Reprodução Assistida em Casais Soro-discordantes HIV

O vírus da imunodeficiência humana (HIV) infecta pessoas de todas as idades. O fato da maioria das pessoas infectadas (86%) estar em idade reprodutiva (15-44 anos), e ainda que o vírus é mais prevalente atualmente em casais heterosexuais, alguns destes casais necessitarão de assistência para terem seus filhos, com diminuição importante de infectar o parceiro e seus filhos. Uma meta-análise demonstrou que o uso da terapia anti-retroviral altamente eficaz, a não amamentação, associados ou não ao parto cesáreo eletivo, diminuem significativamente a transmissão vertical do vírus para o feto.

Diante disto a Sociedade Norte-Americana (ASRM) e Européia (ESHRE) de Medicina Reprodutiva fizeram colocações éticas que devem ser seguidas.

Mulher HIV +

Se a mulher é HIV +, a inseminação intra-uterina eliminaria o potencial de transmissão do vírus ao parceiro. Uma gestante sem tratamento anti-retroviral tem uma taxa de transmissão do vírus para seu feto de 20-25%. Se zidovudina (AZT) for utilizada pela gestante, a partir da 14a semana de gestação, bem como pelo recém-nascido até 6 meses, o risco de transmissão materno-fetal cai para 5-8%. Atualmente, recomenda-se o uso de 3 drogas anti-retrovirais pela gestante, o que permite que quase a totalidade delas atinjam carga viral indetectável, o que significa supressão viral máxima, reduzindo o risco de transmissão vertical para menos de 1%.

Homen HIV +

Tecnologias hoje disponíveis permitem a separação de espermatozóides do vírus HIV em homens HIV positivo, para que reduza a carga viral na amostra seminal, e posterior uso destas para inseminação dos óvulos de suas parceiras HIV negativo com o objetivo de obter gravidez.
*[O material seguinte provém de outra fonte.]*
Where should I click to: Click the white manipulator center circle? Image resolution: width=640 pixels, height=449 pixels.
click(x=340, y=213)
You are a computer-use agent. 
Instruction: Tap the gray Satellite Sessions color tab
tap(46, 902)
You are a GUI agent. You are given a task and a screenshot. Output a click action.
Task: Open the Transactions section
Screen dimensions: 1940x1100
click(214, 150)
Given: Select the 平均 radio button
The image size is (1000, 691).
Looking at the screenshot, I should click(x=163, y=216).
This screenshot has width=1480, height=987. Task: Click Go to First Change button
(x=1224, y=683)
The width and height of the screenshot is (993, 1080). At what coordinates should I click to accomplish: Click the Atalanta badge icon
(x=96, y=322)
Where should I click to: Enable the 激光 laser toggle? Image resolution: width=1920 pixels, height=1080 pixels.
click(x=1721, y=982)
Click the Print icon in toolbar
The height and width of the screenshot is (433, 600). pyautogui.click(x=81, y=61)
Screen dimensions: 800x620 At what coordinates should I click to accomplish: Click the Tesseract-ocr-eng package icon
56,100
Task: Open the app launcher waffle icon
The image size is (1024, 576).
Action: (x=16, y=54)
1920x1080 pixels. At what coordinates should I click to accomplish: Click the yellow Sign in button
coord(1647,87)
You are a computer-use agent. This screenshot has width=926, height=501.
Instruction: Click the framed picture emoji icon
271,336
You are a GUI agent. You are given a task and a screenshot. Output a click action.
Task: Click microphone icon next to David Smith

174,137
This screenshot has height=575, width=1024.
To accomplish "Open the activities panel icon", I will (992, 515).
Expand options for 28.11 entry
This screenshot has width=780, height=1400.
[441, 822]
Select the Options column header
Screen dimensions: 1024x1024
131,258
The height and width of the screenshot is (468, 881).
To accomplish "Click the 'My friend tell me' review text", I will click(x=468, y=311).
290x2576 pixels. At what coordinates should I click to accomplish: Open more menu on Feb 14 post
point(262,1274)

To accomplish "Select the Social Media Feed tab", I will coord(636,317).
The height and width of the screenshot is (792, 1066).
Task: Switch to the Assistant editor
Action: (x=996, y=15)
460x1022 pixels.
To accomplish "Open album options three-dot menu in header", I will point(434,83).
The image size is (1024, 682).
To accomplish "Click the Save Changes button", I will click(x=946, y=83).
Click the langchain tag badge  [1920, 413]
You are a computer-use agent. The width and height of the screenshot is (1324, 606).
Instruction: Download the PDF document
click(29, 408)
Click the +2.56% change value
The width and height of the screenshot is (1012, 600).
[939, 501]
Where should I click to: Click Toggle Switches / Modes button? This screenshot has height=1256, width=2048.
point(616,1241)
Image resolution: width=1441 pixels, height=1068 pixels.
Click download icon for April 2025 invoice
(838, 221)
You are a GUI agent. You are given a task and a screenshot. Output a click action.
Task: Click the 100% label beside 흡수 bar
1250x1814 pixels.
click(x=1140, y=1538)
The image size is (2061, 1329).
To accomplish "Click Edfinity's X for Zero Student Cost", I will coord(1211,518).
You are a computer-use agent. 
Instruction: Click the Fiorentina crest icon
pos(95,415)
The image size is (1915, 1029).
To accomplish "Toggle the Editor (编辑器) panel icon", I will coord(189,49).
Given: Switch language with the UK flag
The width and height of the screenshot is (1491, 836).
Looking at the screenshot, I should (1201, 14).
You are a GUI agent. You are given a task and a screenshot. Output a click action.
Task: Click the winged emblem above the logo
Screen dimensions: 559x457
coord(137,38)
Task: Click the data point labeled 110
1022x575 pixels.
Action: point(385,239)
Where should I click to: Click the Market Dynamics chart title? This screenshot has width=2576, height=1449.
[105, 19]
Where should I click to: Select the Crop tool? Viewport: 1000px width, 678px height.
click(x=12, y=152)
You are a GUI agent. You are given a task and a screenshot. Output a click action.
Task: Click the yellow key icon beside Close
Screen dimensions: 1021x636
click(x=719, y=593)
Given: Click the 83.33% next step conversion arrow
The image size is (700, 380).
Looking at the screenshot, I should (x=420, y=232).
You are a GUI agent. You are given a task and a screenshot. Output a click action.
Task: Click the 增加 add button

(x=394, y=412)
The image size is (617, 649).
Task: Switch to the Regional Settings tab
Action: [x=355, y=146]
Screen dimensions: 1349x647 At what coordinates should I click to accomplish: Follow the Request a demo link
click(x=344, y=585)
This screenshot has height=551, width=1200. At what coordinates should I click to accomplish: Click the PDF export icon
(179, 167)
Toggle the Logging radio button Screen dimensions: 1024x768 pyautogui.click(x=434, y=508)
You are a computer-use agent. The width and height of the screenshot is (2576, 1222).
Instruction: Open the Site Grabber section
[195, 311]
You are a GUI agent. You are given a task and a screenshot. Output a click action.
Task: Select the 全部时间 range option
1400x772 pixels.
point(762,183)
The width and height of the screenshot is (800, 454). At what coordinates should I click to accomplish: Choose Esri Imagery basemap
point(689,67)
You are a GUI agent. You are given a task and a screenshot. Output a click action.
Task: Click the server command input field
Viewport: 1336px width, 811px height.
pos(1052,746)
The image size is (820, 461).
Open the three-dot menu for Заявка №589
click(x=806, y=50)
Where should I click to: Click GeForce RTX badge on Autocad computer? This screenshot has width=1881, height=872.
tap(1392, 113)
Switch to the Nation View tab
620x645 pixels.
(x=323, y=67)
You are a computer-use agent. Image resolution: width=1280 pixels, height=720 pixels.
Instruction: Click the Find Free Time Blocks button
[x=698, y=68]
Estas tecnologias estão indicadas em casais HIV soro-discordantes, onde o homem está contaminado, e que através de uma tecnologia no processamento do sêmen é possível a separação de espermatozóides, sem a presença do vírus HIV na amostra. Este processamento seminal para retirada do HIV consiste em sucessivas “lavagens” dos espermatozóides.

Existem alguns critérios para que estes homens possam fazer parte deste programa: não ser azoospérmico, baixa carga viral, contagem CD4+ adequada, dentre outros.

Para certificarmos a ausência do vírus na referida amostra, após o processamento, parte da suspensão contendo os espermatozóides é analisada através da técnica de PCR (Reação em Cadeia pela Polimerase) e outra parte é criopreservada. Após o resultado negativo, no que concerne à presença do vírus, a mulher é submetida à indução da ovulação para obtenção de óvulos que serão combinados com aqueles espermatozóides outrora criopreservados que serão agora descongelados, através de técnicas de reprodução assistida (IIU – Inseminação Intra-Uterina, Inseminação Artificial; FIV – fertilização in vitro, bebê de proveta; ICSI – injeção intra-citoplasmática de espermatozóide).

Acompanhamento

O acompanhamento da mulher é feito através de testes para detecção de anticorpos para o HIV e antígeno p24 do HIV, que aparece no organismo 1 a 2 semanas após a exposição ao vírus. Estes testes devem ser realizados com freqüência após a transferência embrionária para o útero ou após a inseminação intra-uterina e também no recém-nascido.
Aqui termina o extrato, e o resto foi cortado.